Demnach sind die Anzeigen – also die Materialfehler im Reaktordruckbehälter – durchschnittlich 7,5 mal 7,5 mm gross. Die Fehler im Material liegen im Ring C des Druckbehälters.
Die Reaktordruckbehälter in Beznau bestehen aus zusammengeschweissten Ringen aus 18 Zentimeter dickem Stahl. Ring C liegt in der Mitte.
In diesem C-Ring wurden demnach 925 solcher Anzeigen gefunden, auf einer Breite von 250 Millimetern und bis in eine Tiefe von 60 Millimetern.
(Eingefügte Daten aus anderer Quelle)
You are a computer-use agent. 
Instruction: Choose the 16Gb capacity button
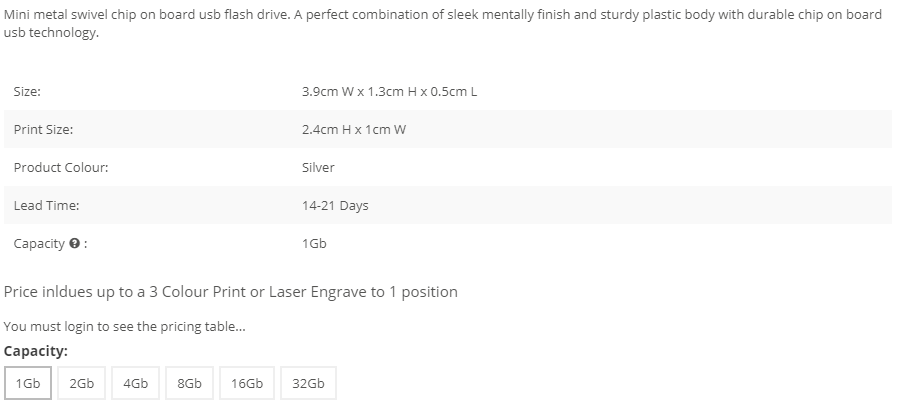click(247, 383)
Diese vorläufigen Befunde präsentierte die Schweizer Atomaufsicht Ensi Anfang Oktober der nationalrätlichen Kommission für Umwelt, Raumplanung und Energie.
«Das Herzstück der Anlage wird schwächer und schwächer»
Die Schweizerische Energie-Stiftung (SES) ist ob dieser Befunde beunruhigt. Alarmierend sei, dass – neben den Problemen, die Beznau sowieso schon habe – nun auch noch Materialfehler gefunden worden seien, sagt Sabine von Stockar von der SES. «Damit wird das Herzstück von der Anlage schwächer und schwächer», so von Stockar. «Das Risiko von Beznau 1 steigt.»
Im Reaktordruckbehälter findet die Kernspaltung statt. Die Brennstäbe erhitzen das Wasser auf über 300 Grad. Hoher Druck und Neutronenbeschuss belasten die 18 Zentimeter dicke Stahlwand, in der nun hunderte Einschlüsse gefunden wurden.
Die Ergebnisse sind der Beznau-Betreiberin Axpo bekannt. Ihr Sprecher Antonio Sommavilla gibt sich zurückhaltend. «Das sind keine Löcher, das sind auch keine Risse – das sind Unregelmässigkeiten im Material.» Diese Unregelmässigkeiten würden nun bewertet. «Und dann werden wir wissen, was das ist.»
Ähnliche Probleme in Belgien
Was es genau ist, weiss man auch in Belgien nicht. Aber seit drei Jahren stehen dort zwei Atomkraftwerke mit ähnlichen Problemen still. In Doel und Tihange wurden die Reaktordruckbehälter mit Ultraschall überprüft. Inzwischen ist klar: Die Reaktoren haben Tausende von Rissen.
In seiner Präsentation zeigt das Ensi einen Vergleich mit dem belgischen Reaktor Doel 3: Die Befunde in Beznau sind kleiner im Durchmesser und geringer in Anzahl, Verteilung und Tiefe.
Das beruhigt die Schweizerische Energiestiftung nicht. «Nur weil Beznau weniger Materialfehler aufweist, heisst das noch lange nicht, dass Beznau sicherer ist», sagt Sabine von Stockar. «Auch nur ein Materialfehler kann zu einem Problem führen.» Die Frage sei: «Ist das Herzstück von der Anlage von Beznau, der Reaktordruckbehälter, sicher oder nicht?» Um sicher zu sein, müsste er intakt sein, so von Stockar. «Und das ist er nicht.»
Abschalten kein Thema
Die Axpo hingegen spricht von «vorläufigen Resultaten von ersten Messungen». Diese belegten, dass die Situation in Beznau eine ganz andere sei als in Belgien, so Sprecher Antonio Sommavilla. «Sie stützen unsere Position.» Abschalten sei kein Thema. «Unsere ersten Einschätzungen zeigen, dass es keine Vorbehalte gibt für einen sicheren Weiterbetrieb der Anlage.»
Weitere Untersuchungen sollen jetzt noch genauere Resultate liefern. Dann muss das Ensi über die Zukunft von Beznau 1 entscheiden. Bis dahin steht der Reaktor weiterhin still.